Before hospitals and agencies rush to seek deals with TK and other German health funds, or their customers, it is worth pointing out that no insurer shows any inclination of allowing treatment outside the EU, and the customer can only get treatment within the EU in a facility within TK’s network.
TK and the customer also share the costs of treatment at an accredited health spa, including room and board as well as travel to and from the health spa. TK members can choose a health resort outside Germany, but only one in TK’s network of 26 partners in Italy, Austria, Poland, Czech Republic, Slovakia and Hungary that TK pay on a direct basis. All facilities are inspected on site by TK for their compliance with quality standards.
The health insurance reform of 2007 requires everyone living in Germany to be insured for at least hospital and outpatient medical treatment. 85% of the 70 million population are mandatory or voluntary members of one of the statutory health insurance schemes while the others have private health insurance. And since 2009, everyone in every health fund gets charged the same premium.
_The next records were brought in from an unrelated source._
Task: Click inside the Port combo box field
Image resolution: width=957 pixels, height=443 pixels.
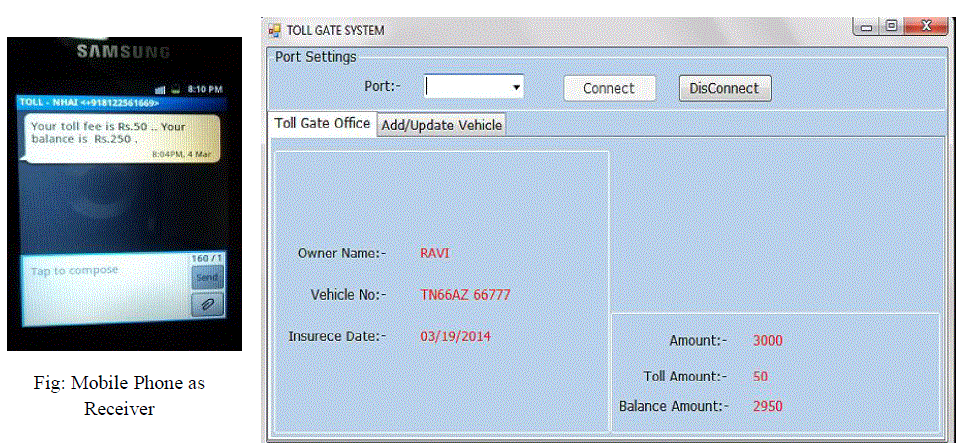Action: click(465, 87)

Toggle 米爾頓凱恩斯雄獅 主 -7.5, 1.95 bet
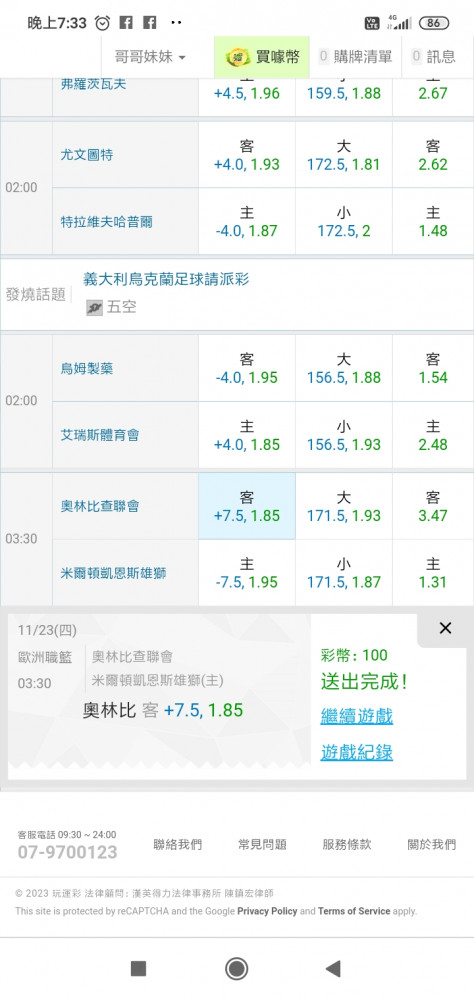point(247,573)
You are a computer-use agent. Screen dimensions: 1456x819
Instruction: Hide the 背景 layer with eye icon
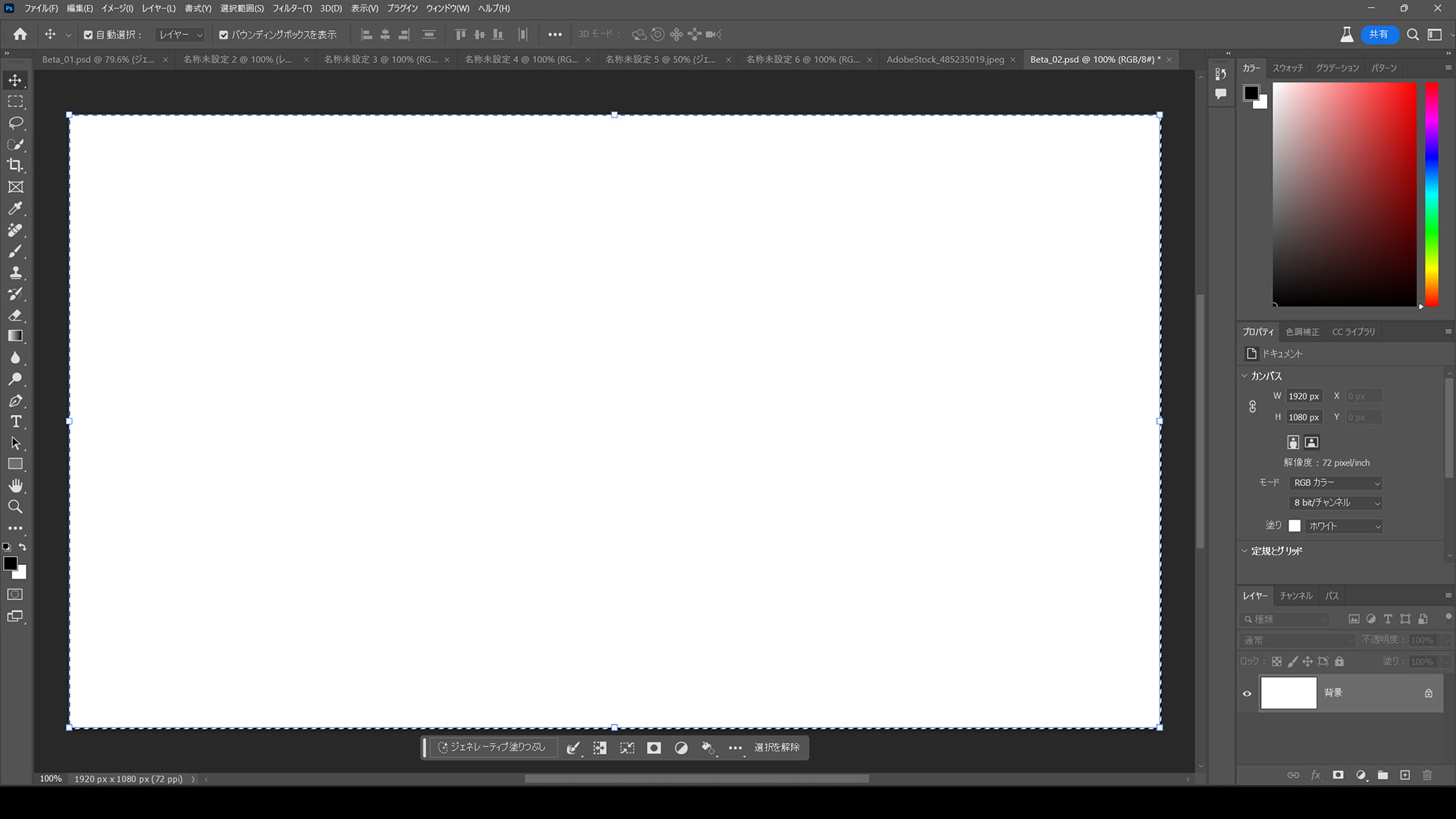(1247, 693)
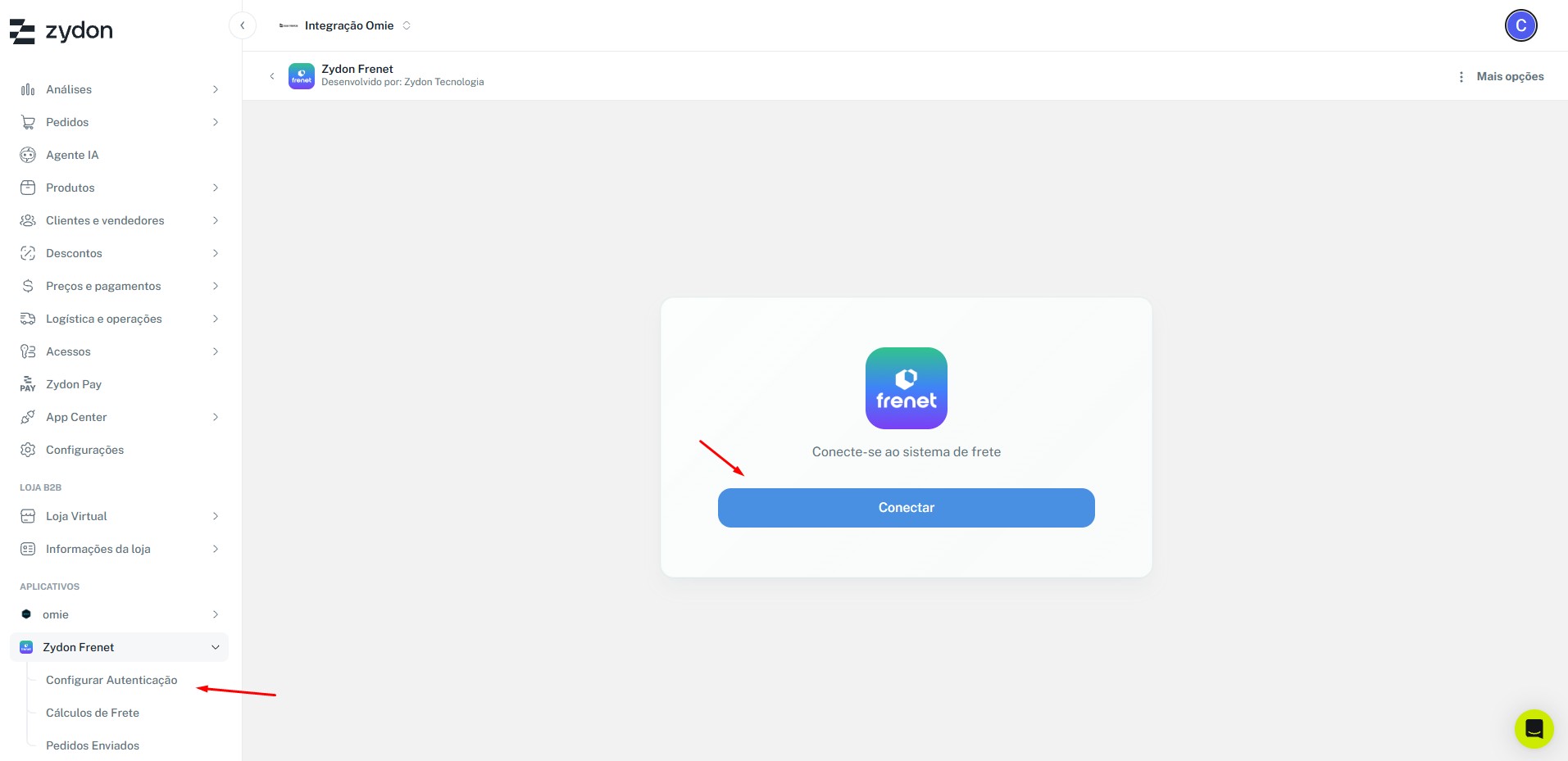The width and height of the screenshot is (1568, 761).
Task: Expand the Logística e operações section
Action: click(x=216, y=319)
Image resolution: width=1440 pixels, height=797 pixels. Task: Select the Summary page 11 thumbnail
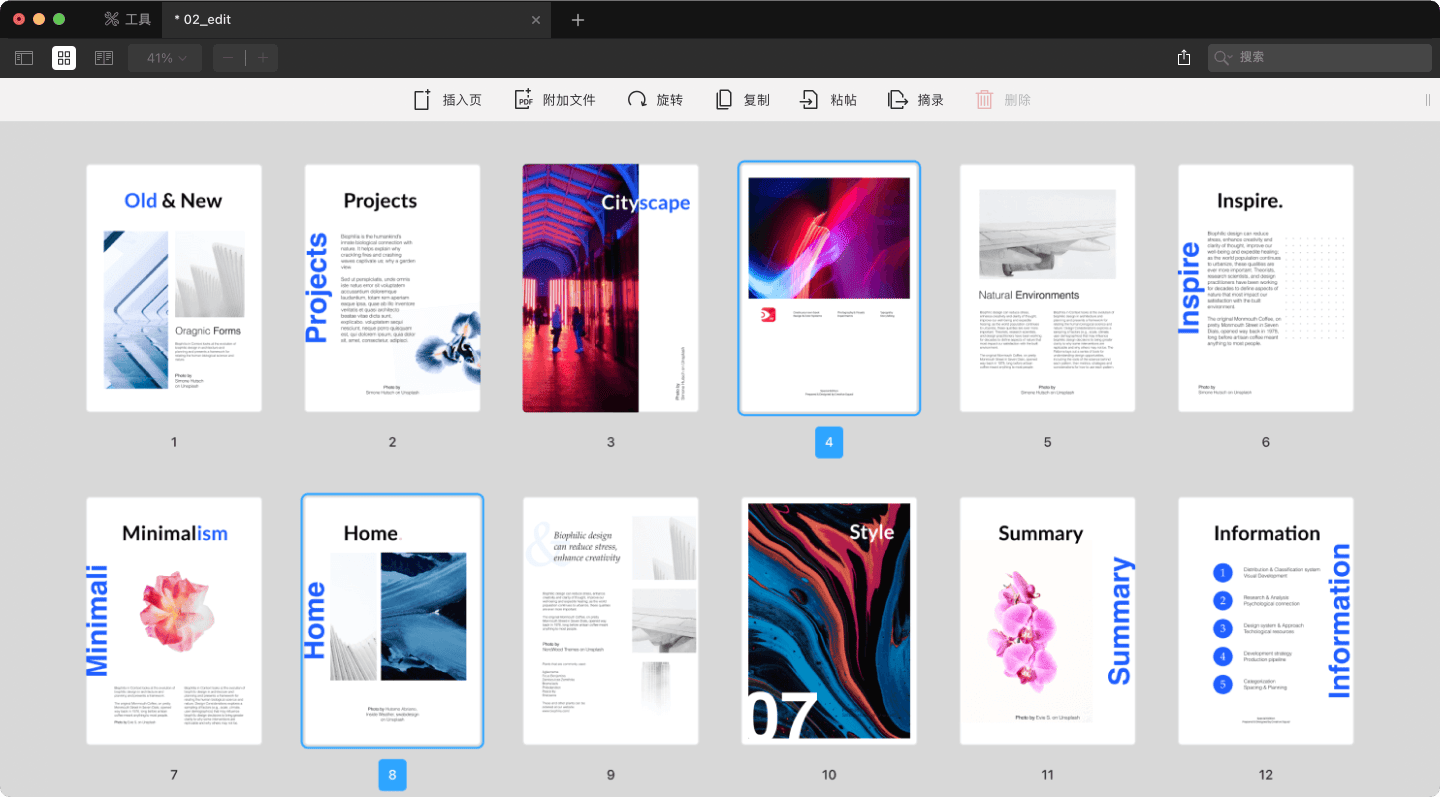(x=1047, y=621)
TK also pays for certain costs of benefits when received in an EEA country, but only if the treatment would have been paid for in Germany e.g. no cosmetic surgery or cosmetic dentistry. And for planned treatment abroad, to get reimbursement after treatment and after they have paid the hospital/clinic themselves; the customer has to supply detailed bills/medical prescriptions. TK reimburses those costs that would have resulted from that treatment in Germany, limited to the amount of the bill, minus the additional contribution/co-payments stipulated by German law, and with other deductions. TK does not pay for travel or accommodation costs for non-emergency treatment.
TK and fellow insurer AOK also have a small network of 70 private hospitals and clinics in Austria, Belgium, Italy and The Netherlands, and others in the process of joining, where the insurer pays the bills on a direct billing basis. A key requirement to being in the Europa Service network is that the hospital must have German speaking medical and non-medical staff. The network was set up in 2004 just for AOK Rheinland/Hamburg, and in 2009, the AOKs of Berlin, Brandenburg, Sachsen-Anhalt, Schleswig-Holstein and Westphalia-Lippe joined this EuropaService.
AOK has contracts with clinics on the North Sea coast of Belgium and the Netherlands and in Austria to guarantee good medical care, simple procedures and expert service to customers in additional EU member states. It also collaborates with partners in Austria, the Czech Republic and Italy, and is developing partnerships in Poland, Spain and Turkey.